Perhaps someone on your staff noticed me tweeting at both you and Secretary Clinton using the hashtag #weirded.  That chat is moderated by Doug Robertson, aka The Weird Teacher.  It is an open ended and very creative chat about education.  That chat inspired me to write to you.  

I would hope that either you or someone on your staff would read his blog, He's the Weird Teacher, as well as the blogs of other educators I admire.  Several blogs are particularly important.  Naturally you should read Diane Ravitch's blog,  Ira Socol, who is a passionate writer about education, especially Special Education, and blogs at Speed Change  I would also urge you to read the Klonsky brothers, Fred and Mike and EduShyster

I would urge you and your staff to follow many educators on Twitter too numerous to mention. Through them you would learn about their passion for community as well as for education.

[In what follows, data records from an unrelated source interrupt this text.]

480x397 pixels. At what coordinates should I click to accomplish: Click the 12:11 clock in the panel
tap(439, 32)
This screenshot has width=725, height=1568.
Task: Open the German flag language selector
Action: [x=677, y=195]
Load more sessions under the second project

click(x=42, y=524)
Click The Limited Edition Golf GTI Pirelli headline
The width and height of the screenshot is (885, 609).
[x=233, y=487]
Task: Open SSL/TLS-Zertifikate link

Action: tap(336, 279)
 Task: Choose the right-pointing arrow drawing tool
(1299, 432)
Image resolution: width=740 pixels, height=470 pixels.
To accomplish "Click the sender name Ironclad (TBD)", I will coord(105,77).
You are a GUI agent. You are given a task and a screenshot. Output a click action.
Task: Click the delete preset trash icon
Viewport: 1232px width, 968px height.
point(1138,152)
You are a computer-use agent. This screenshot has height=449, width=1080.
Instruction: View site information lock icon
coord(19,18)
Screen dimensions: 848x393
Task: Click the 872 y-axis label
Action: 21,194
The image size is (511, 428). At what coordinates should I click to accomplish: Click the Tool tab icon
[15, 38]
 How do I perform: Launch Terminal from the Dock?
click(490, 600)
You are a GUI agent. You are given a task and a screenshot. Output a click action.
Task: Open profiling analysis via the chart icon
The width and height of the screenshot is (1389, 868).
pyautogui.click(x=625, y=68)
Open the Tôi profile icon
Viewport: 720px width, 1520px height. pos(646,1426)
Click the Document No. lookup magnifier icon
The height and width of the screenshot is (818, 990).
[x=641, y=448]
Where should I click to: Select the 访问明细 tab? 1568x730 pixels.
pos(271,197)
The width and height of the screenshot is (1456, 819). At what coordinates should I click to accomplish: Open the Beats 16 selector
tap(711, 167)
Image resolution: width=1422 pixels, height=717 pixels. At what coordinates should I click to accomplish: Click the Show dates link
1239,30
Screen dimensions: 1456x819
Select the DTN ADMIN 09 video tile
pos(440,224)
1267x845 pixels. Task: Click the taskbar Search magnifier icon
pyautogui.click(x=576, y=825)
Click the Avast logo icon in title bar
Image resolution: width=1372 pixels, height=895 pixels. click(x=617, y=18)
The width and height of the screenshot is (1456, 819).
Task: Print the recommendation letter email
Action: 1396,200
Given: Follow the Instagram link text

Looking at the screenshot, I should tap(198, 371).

I have been through so much, Senator Sanders.  Three times I have been through the Department of Children and Family Services ringer.  I had to cash out my IRAs and pension to save our house.  I have been through cancer treatment.  I want to be able to vote for a candidate who will see to it that children all get what they need and deserve.  I want you to truly champion on behalf of all of these children.  I want you to provide a message to other voters, especially the educators I converse with on Twitter.  Before it's too late. 

Some wait for Superman, Senator Sanders.  Me, I wait for Hannibal Smith.  I am hoping that you will fill that role.  Like Hannibal Smith, I love it when a good plan comes together.  More to the point, I love it when someone like you expresses progressive values such as fairness and equality on behalf of many of us who feel like we don't have a voice.  Parents need you. Educators need you.  And, most of all, our children need you to advocate for them.  

Thank you.

Debra S. Gleason (Irish by marriage, Jew by birth, atheist by circumstances, and passionate warrior for all underdogs.)